PROBLEMS TO WORK ON =
**a.** In the article on how startup founders can pay themselves, list everything it says to consider when working out the amount of a sole trader's regular drawing.
**b.** In one to three sentences, explain why the article on how startup founders can pay themselves says a sole trader can pay themselves by making drawings from the startup.
**c.** Write the next part of the article on how startup founders can pay themselves, picking up right after its last sentence.
(TEXT UNDER STUDY begins)
Startup Founders – How can I pay myself from my business?

- January 24, 2014 3 MIN READ

Your startup is now at a stage where there’s money in the bank and / or a regular income stream to start paying yourself. Brilliant! So just how do you go about paying yourself?

The different ways your startup can pay you depends on your business structure – a decision you made when you first began your startup. Paying yourself through a sole trader, partnership or company structure are discussed in this article:

Sole Trader

As a sole trader, you can pay yourself via making drawings from your startup. This is because there is no distinction between you and your startup for tax purposes – you lodge the one tax return which includes a section in the tax return for sole trader income.

So that you have a regular stream of income for you to help take care of your own personal expenses – like food, rent etc, a good idea is to set-up a regular drawing from your business bank account to your personal account for your own spending money.

In working out the amount of the regular drawing you should consider things such as how much money does your business need in its bank account each month (a minimum bank balance), any big business expenses coming up and how much your own personal expenses are. The benefit of this is that you have money for yourself which helps with your own personal budget, and you know exactly how much you are taking out of the business for yourself.

The one thing to always remember though is that all taxable profit your sole trader business makes must be included in your own personal tax return as taxable income, even if you don’t withdraw the entire profit amount into your personal bank account. This means that you need to make sure that you set aside enough cash to be able to pay the tax on your personal tax return when it falls due. The personal tax rates for the current financial year (FY14) are:

Taxable Income Tax on income*
0 – $18,200 Nil
$18,201 – $37,000 19c for each $1 over $18,200
$37,001 – $80,000 $3,572 plus 32.5c for each $1 over $37,000
$80,001 – $180,000 $17,547 plus 37c for each $1 over $80,000
$180,001 and over $54,547 plus 45c for each $1 over $180,000

* These rates do not include the Medicare levy of 1.5%


If your structure is a partnership, you pay yourself similarly to the way of a sole trader. However, you must discuss this with your other partners and ensure that the way the funds are drawn are in line with the rights specified in your partnership agreement (as each partner has a right to the funds). Whilst you lodge a separate tax return for the partnership, the partnership does not pay any tax. The tax is paid in the personal tax returns for you and your partner(s) – each of you pay tax in your personal tax return on the share of the partnership profit that each of you receive.
(TEXT UNDER STUDY ends)
(DATA SECTION begins)
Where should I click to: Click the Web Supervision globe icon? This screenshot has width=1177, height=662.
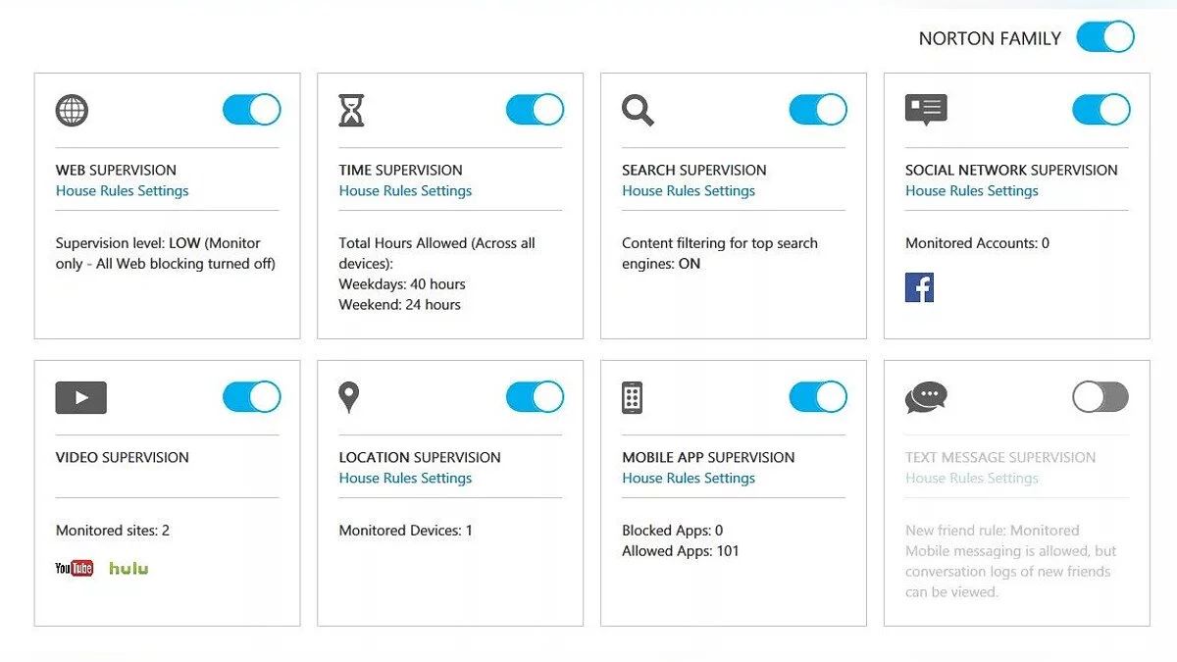point(72,110)
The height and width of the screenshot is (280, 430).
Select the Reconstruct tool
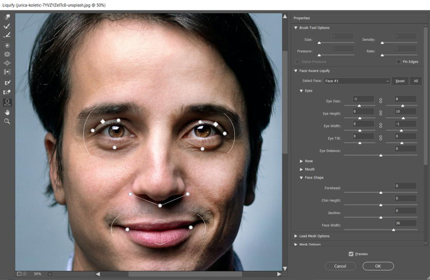point(7,26)
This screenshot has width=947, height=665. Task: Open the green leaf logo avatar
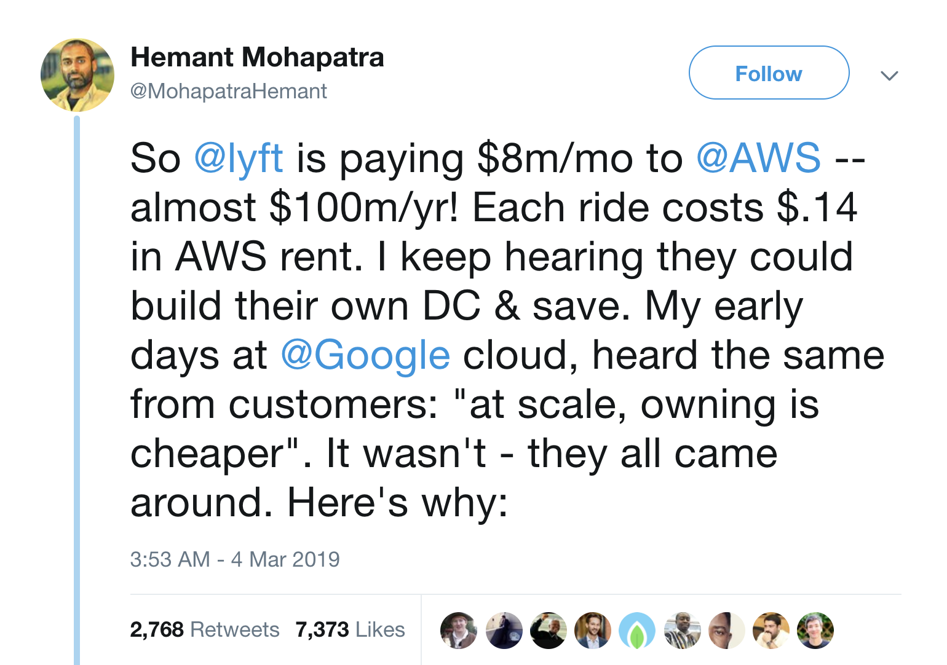point(637,631)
(DATA SECTION ends)
ANSWERS =
**a.**
- How much money the business needs in its bank account each month (a minimum bank balance)
- Any big business expenses coming up
- How much your own personal expenses are

**b.** For tax purposes, a sole trader and their startup are not treated as separate. The owner lodges one tax return, and that return has a section for sole trader income.

**c.**
Paying yourself starts to get a bit more tricky when you are a company structure.

Your company is treated as a separate entity to yourself (even though you may be the sole shareholder and director). As a result, the company lodges a separate tax return and pays tax if due, and you lodge your own personal tax return. Therefore, paying yourself is not as easy as simply drawing money from the company.

If the company will be paying you a wage, you are essentially an “employee” of the company. When paying yourself, you must ensure the relevant tax is withheld from your wage, compulsory superannuation contributions are paid and your annual payment summary is prepared (amongst other legal requirements). This is no different than if you were an employee of a company unrelated to you.

In addition, as a shareholder of the company you are able to take money out of the company through payment of a dividend. When it comes to paying a dividend, it is simply a distribution of profits and does not require superannuation to be paid. More information on paying dividends through a company structure can be found in an earlier article I wrote for Shoe String How can I take money out of my company.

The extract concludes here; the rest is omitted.